Systematic and efficient optimisation-based design of a process for CO2 removal from natural gas

Natural gas is an important resource for bridging technology on the way to mostly renewable power. A significant number of natural gas sources with high CO2 contents have not been exploited yet due to high cost of CO2 separation. Growth in global natural gas demand, however, has lead to re-evaluation of unconventional natural gas reserves. In this contribution, different hybrid processes for CO2 removal from natural gas are optimised with regard to minimum process energy requirements. Considered separation operations are cryogenic distillation, membrane separation, and physical absorption with methanol.
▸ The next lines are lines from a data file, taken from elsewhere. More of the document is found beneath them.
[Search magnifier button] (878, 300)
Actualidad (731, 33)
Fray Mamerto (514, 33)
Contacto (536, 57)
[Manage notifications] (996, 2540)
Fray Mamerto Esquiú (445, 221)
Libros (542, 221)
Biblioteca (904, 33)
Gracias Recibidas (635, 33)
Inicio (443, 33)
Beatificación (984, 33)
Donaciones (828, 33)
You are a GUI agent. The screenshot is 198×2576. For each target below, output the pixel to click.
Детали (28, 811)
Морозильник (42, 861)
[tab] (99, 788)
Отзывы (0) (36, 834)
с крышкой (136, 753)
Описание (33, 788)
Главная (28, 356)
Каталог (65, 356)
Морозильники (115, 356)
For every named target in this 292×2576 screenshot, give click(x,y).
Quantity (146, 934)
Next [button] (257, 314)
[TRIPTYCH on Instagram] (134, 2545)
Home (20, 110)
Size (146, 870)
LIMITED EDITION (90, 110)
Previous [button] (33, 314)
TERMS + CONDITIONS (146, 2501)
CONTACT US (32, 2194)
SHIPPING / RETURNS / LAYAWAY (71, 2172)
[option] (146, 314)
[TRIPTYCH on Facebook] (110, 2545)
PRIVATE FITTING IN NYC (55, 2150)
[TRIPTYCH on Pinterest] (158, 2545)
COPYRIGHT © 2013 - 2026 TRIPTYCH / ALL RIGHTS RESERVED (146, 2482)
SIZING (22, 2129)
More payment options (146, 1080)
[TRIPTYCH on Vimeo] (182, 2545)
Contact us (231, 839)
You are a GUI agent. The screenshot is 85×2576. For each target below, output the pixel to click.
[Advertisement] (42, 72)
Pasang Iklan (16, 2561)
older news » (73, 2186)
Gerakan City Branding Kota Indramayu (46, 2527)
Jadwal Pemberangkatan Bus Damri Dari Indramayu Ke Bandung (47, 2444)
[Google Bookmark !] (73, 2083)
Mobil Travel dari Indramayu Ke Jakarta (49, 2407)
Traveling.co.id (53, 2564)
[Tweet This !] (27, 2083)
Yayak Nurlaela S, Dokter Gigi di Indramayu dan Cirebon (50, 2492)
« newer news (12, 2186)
The influence of a wide range of CO2 contents in the natural gas feed (40 mol-% to 80 mol-%) on different process alternatives is investigated. This is combined with limits for CO2 contents in the natural gas product varying from pipeline transport (2-3 mol-%) to LNG specification (50 ppm). As a result, we provide an overview over which process topology is optimal for which combination of natural gas feed and natural gas product specifications. Process optimisation is performed using a framework for systematic optimisation-based process design which includes robust and computationally efficient reduced models for unit operations and hence enables automated performance of a large number of optimisation calculations.

Automated summary

This paper optimizes different hybrid processes for CO2 removal from natural gas with the aim of minimizing energy requirements. The results provide an overview of the optimal process topology for different combinations of natural gas feed and natural gas product specifications. The optimization is performed using a framework with robust and computationally efficient reduced models for unit operations, enabling automated performance of a large number of optimization calculations.